* **RECORDS TO PROCESS**:
┄┄┄┄┄┄┄┄┄┄┄┄┄┄┄┄┄┄┄┄

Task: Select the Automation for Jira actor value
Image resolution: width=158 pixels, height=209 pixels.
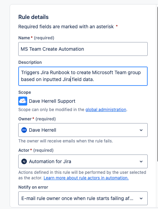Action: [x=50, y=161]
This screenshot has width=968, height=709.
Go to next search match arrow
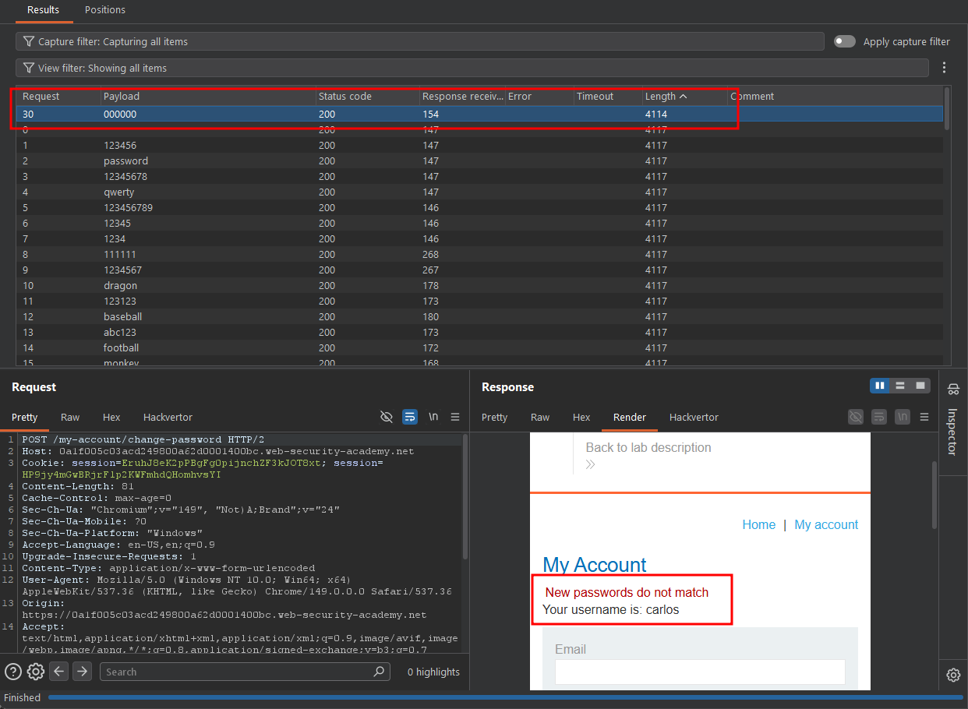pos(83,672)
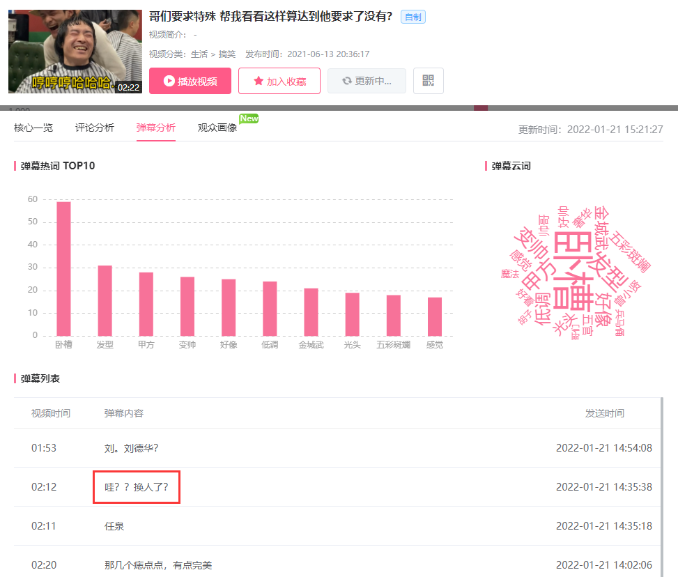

┄┄┄┄┄┄┄┄┄┄┄┄┄┄┄┄┄┄┄┄

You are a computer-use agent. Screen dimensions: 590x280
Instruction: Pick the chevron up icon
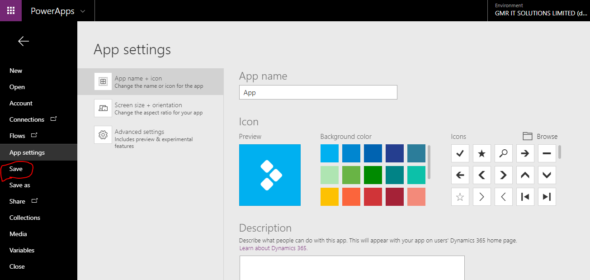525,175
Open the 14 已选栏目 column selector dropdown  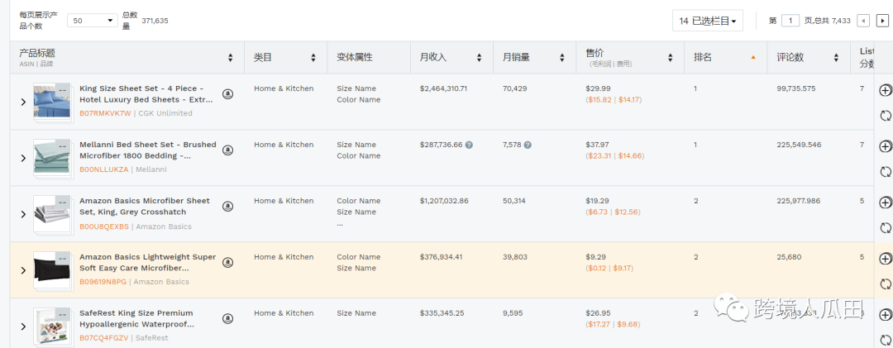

┄┄┄┄┄┄┄┄┄┄┄┄┄┄┄┄┄┄┄┄

* **TASK INSTRUCTIONS**: Reproduce the lines beginning with the one containing "Task: Select the" and continuing through the one containing "pos(83,672)", adding 106 to each coordinate in the answers. Omit the pictures from your output.

* **ANSWER IN FULL**:
Task: Select the Automation for Jira actor value
Image resolution: width=158 pixels, height=209 pixels.
Action: [x=156, y=267]
This screenshot has width=968, height=709.
Go to next search match arrow
pos(189,778)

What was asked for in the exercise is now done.